The coronary arteries, which are directly above the heart muscle, provide the oxygen necessary for the continuation of the contractile function of the heart muscle. Coronary artery disease occurs when the coronary arteries that supply the heart are damaged. If the coronary arteries are narrowed, not enough oxygen-rich blood can be supplied to the heart, especially during exercise. In the early stages of the disease, the reduced blood flow does not cause any symptoms, but as plaque continues to build up in the coronary arteries, various signs and risks arise. Memorial Health Group Medstar Topcular Hospital Cardiology Department Uz. Dr. Ayşegül Ülgen Kunak told what should be known about coronary artery disease.

May not cause any symptoms

Coronary arteries supply blood, oxygen and nutrients to the heart. Plaque buildup can narrow these arteries, reducing blood flow to the heart. Decreased blood flow as a result; can cause chest pain (angina), abnormal heart rhythm, shortness of breath, heart failure or other signs of coronary artery disease. If this is a complete blockage, it can cause a heart attack. Because coronary artery disease usually develops over years, it may not show any symptoms until a significant blockage or heart attack occurs. However, steps to prevent and treat coronary artery disease provide significant benefits.

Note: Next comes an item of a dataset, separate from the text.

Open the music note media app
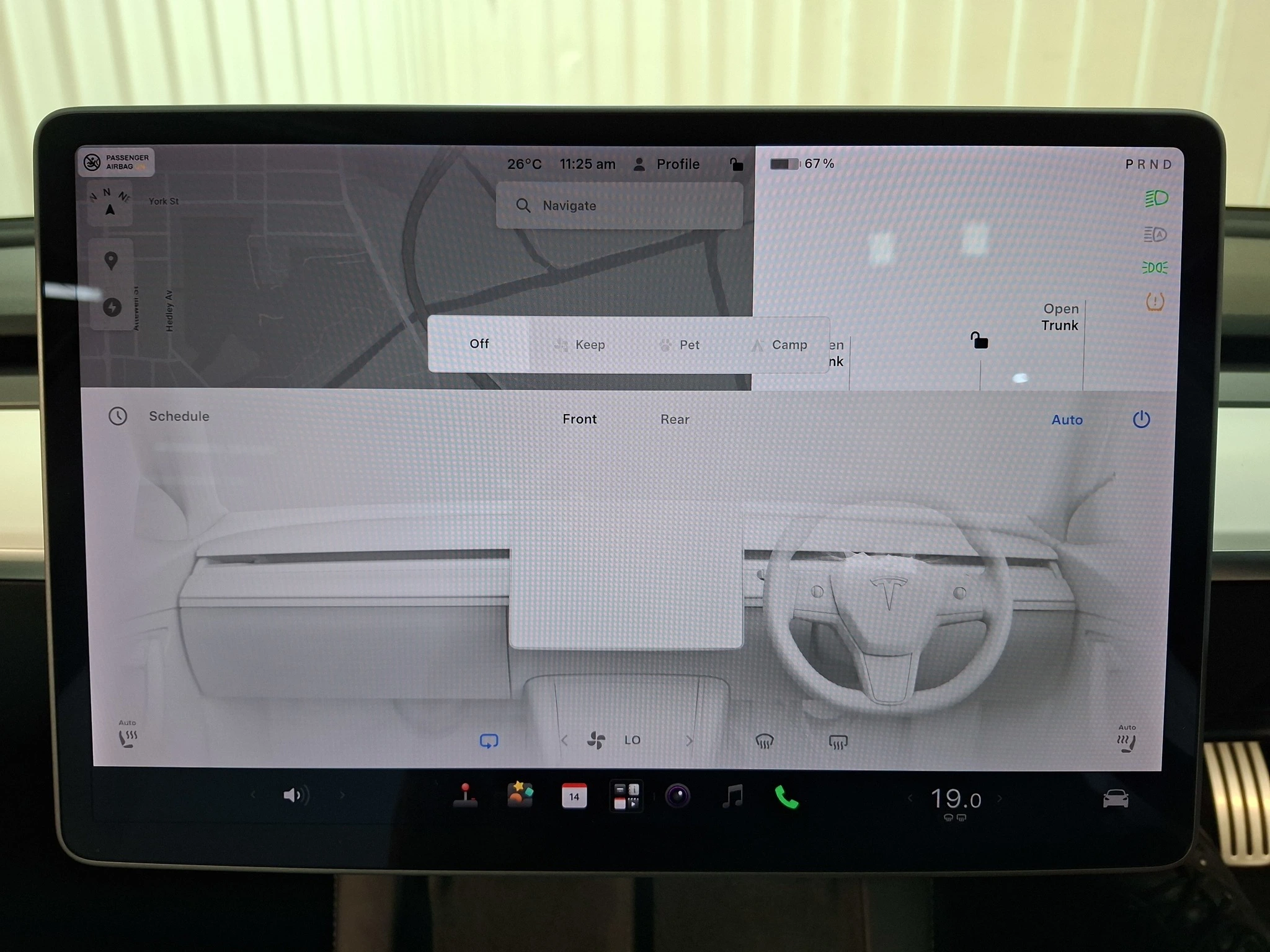1270x952 pixels. click(732, 796)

Pay attention to these symptoms

Chest pain (Angina): Angina, defined as a feeling of pressure or tightness in the chest, usually occurs in the middle or left side of the chest. Angina is particularly triggered by physical or emotional stress. The pain often goes away within minutes after stopping the stressful activity. In some people, especially women, the pain may be short or sharp and felt in the neck, arm, or back.

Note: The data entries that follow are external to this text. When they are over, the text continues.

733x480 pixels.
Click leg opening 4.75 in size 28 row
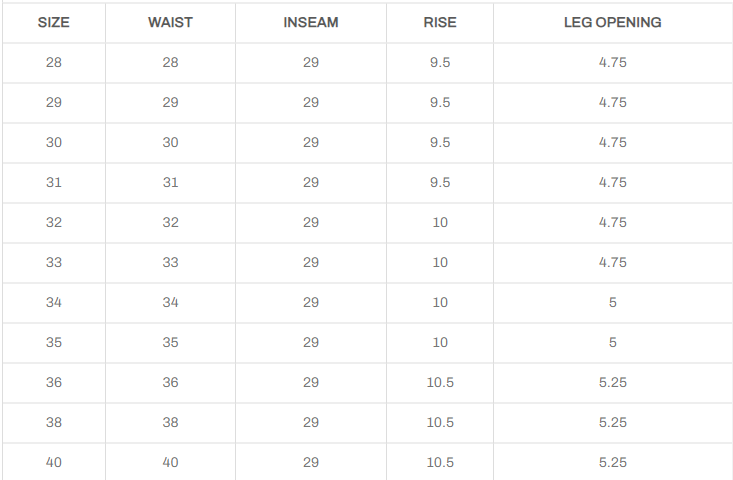point(612,62)
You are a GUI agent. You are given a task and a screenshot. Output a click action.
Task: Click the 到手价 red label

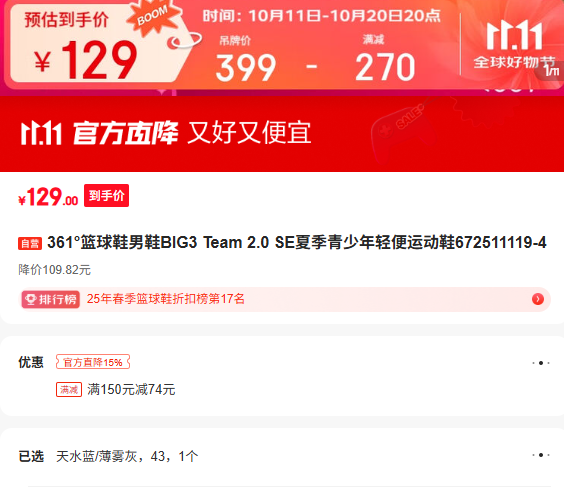click(x=106, y=196)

Shortness of breath: If the heart is not able to pump enough blood to meet the body's needs, shortness of breath with activity or extreme fatigue may develop.

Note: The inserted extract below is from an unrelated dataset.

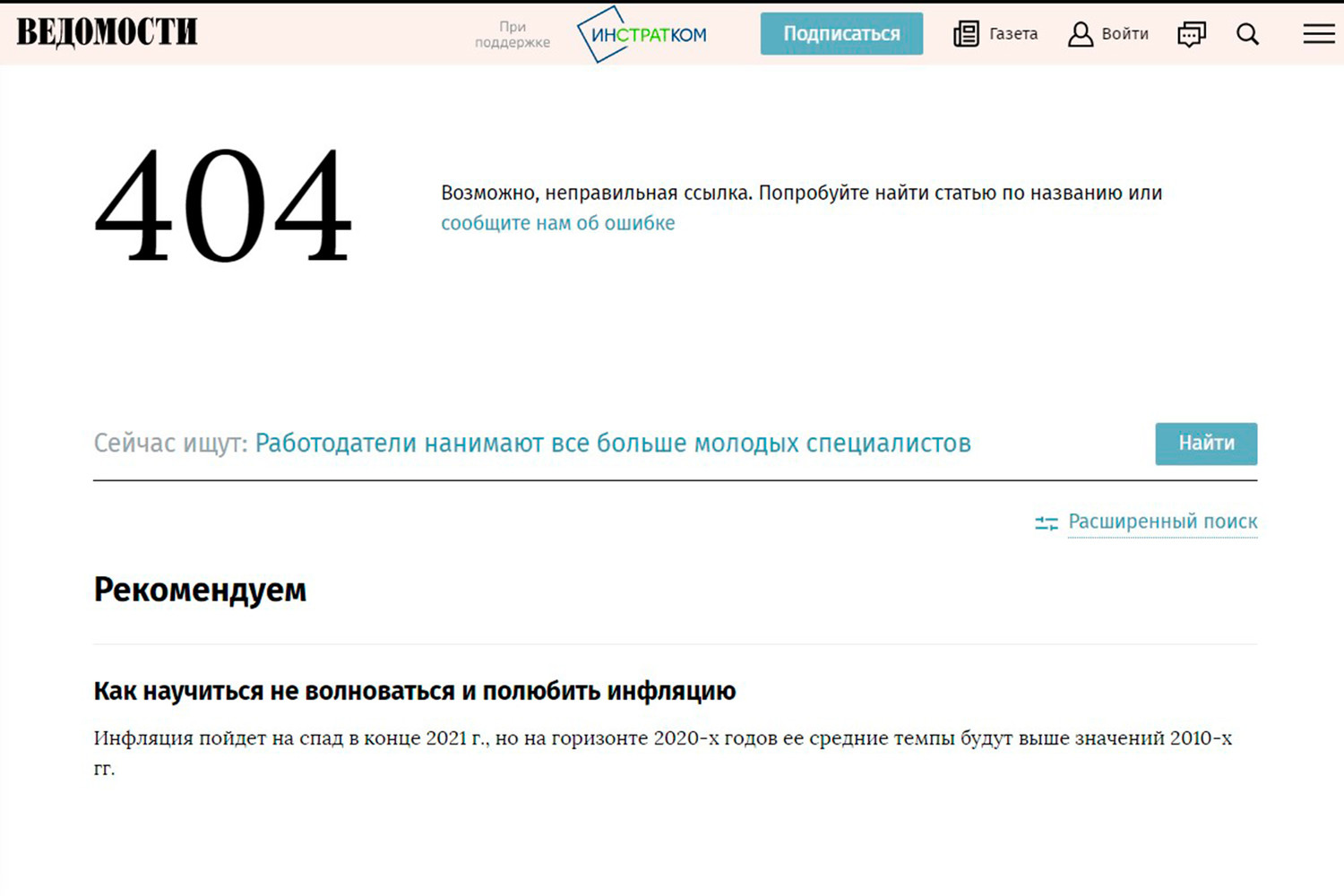The image size is (1344, 896).
Task: Expand the Расширенный поиск options link
Action: pyautogui.click(x=1162, y=521)
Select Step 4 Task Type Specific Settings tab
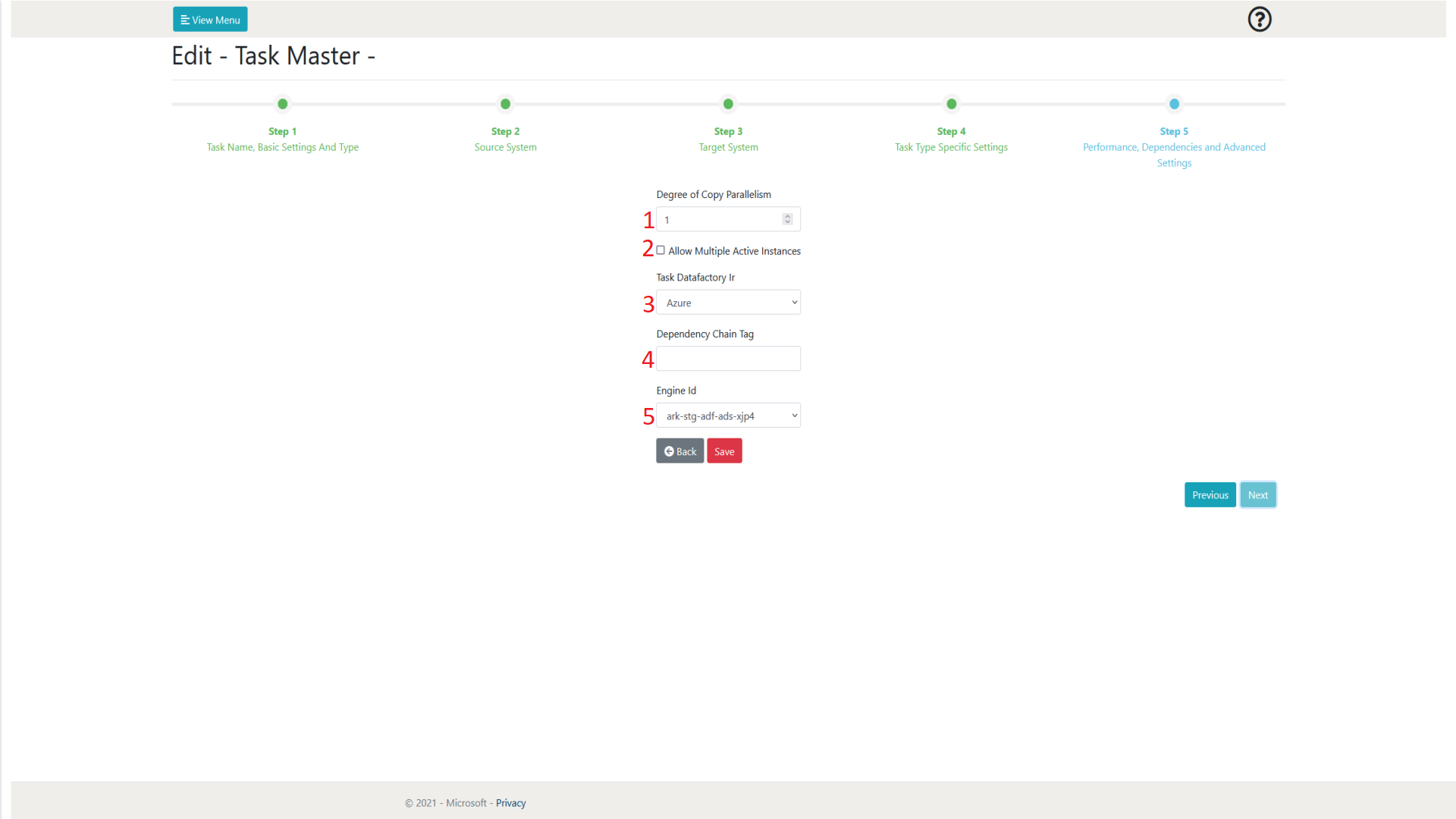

Heart attack: A completely blocked coronary artery causes a heart attack. The classic symptoms of a heart attack are overwhelming pressure in the chest and radiating pain to the shoulder or arm, sometimes with shortness of breath and sweating. Women are slightly more likely than men to have less typical symptoms of a heart attack, such as neck or jaw pain. Other symptoms such as shortness of breath, fatigue and nausea may also be encountered. Sometimes a heart attack can occur without any symptoms.

Development of atherosclerosis can lead to heart attack

Coronary artery disease is thought to begin with damage or injury to the inner layer of the coronary artery. The damage may develop due to various factors such as smoking, high blood pressure, high cholesterol, diabetes or insulin resistance, sedentary lifestyle. When the inner wall of an artery is damaged, fatty deposits (plaque) made up of cholesterol and other cellular waste products tend to collect at the injury site. This process is called atherosclerosis. If the surface of the plaque is damaged or torn, blood cells called platelets clump together in the area to try to repair the artery. This clump can block the artery, leading to a heart attack.

Risk factors for coronary artery disease

Risk factors often occur together and one can trigger the other. For example, it can lead to obesity, Type 2 diabetes and high blood pressure. When grouped together, certain risk factors further increase the likelihood of developing coronary artery disease.

  • Age
  • Gender
  • Family history
  • To smoke
  • high blood pressure
  • High cholesterol
  • Diabetes
  • Being overweight or obese
  • Physical inactivity
  • Stres
  • Unhealthy eating

Lifestyle changes are essential

Lifestyle changes can be effective to help prevent and treat coronary artery disease. A healthy lifestyle helps keep arteries strong and free of plaque. To improve heart health, quit smoking, control conditions such as high blood pressure, high cholesterol and diabetes, be physically active, eat a low-fat, low-salt diet rich in fruits, vegetables and whole grains, maintain ideal weight, reduce stress, and management can have positive effects.